Functional EST-SSR markers
The SSR-ESTs were masked with RepeatMasker (http://www.repeatmasker.org/cgi-bin/WEBRepeatMasker) prior to clustering with CAP3 (Contig Assembly Program) [22]. Overlapping EST sequences were obtained in a cluster and each cluster had a consensus sequence. The CAP3 algorithm computes overlaps between sequences and then joins reads in decreasing order of overlap scores to form contigs. This clustering of SSR-ESTs eliminates the redundancy in the dataset. As a result, a collection of non-redundant EST-SSRs was obtained for each species. For instance in case of sorghum, 39,106 SSR-ESTs (redundant set) was reduced to 10,044 non-redundant or unigene EST-SSRs (Tab. 4).
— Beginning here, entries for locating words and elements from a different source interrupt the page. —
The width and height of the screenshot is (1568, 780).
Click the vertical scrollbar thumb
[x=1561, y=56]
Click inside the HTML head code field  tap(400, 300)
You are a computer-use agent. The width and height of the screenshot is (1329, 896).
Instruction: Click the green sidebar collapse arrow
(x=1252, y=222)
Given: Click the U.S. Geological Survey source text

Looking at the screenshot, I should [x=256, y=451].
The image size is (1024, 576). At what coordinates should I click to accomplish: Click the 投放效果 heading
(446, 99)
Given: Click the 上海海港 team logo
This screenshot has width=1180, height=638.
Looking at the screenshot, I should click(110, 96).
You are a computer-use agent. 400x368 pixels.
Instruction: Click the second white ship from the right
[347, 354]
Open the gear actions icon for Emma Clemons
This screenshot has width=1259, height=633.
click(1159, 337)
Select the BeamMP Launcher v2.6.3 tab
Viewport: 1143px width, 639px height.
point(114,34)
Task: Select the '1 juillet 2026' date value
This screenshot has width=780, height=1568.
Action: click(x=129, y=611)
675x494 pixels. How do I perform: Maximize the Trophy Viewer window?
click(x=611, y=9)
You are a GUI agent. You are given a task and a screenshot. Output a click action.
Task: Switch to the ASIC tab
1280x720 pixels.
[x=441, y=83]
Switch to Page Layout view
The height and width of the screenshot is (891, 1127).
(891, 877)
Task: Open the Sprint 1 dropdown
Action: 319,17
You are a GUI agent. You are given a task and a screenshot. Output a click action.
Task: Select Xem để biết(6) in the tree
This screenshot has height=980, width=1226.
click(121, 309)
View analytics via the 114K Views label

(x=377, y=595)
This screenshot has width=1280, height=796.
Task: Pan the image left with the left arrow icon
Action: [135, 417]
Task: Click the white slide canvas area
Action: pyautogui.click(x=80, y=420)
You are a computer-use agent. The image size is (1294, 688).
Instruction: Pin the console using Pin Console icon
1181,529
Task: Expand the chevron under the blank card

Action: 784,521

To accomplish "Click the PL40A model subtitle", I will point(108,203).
At an overlap of 90%, the non-redundant EST datasets from each crop species could be reduced to a few contigs and singletons with an average of 75% elimination in the cereals and 70% elimination in the legumes.
| Table 4: | Results after clustering of the non-redundant SSR containing dataset, primer design and assignment of putative function. |
| Crop | Total number of SSR-ESTs (redundant) | Non redundant SSR-ESTs | % Reduction in redundancy | Primer pairs available | Putative function available* | ||
| Contigs | Singletons | Total | |||||
| Sorghum | 39,106 | 4799 | 5245 | 10,044 | 74% | 9594 | 3371 |
| Maize | 63,889 | 6728 | 5722 | 12,450 | 80.6% | 12031 | 4053 |
| Rice | 58,343 | 6760 | 9862 | 16,622 | 71.5% | 15,619 | 4541 |
| Soybean | 32,508 | 4515 | 5200 | 9715 | 70% | 8912 | 2891 |
| Medicago | 27,308 | 3485 | 3412 | 6897 | 74.8% | 6355 | 2295 |
| Lotus | 10,867 | 1581 | 2100 | 3681 | 66% | 3475 | 946 |
| * Numbers exclude annotations to hypothetical proteins/proteins of unknown function. |
To convert in silico identified EST-SSRs to molecular markers, primer pairs were designed for non-redundant EST-SSRs. Primer pairs were designed for 95% of cereals and 92% of legumes non-redundant EST-SSRs (Tab. 4). Approximately 32-33% of the EST-SSRs with primers had a putative function assigned other than hypothetical proteins/proteins with unknown function.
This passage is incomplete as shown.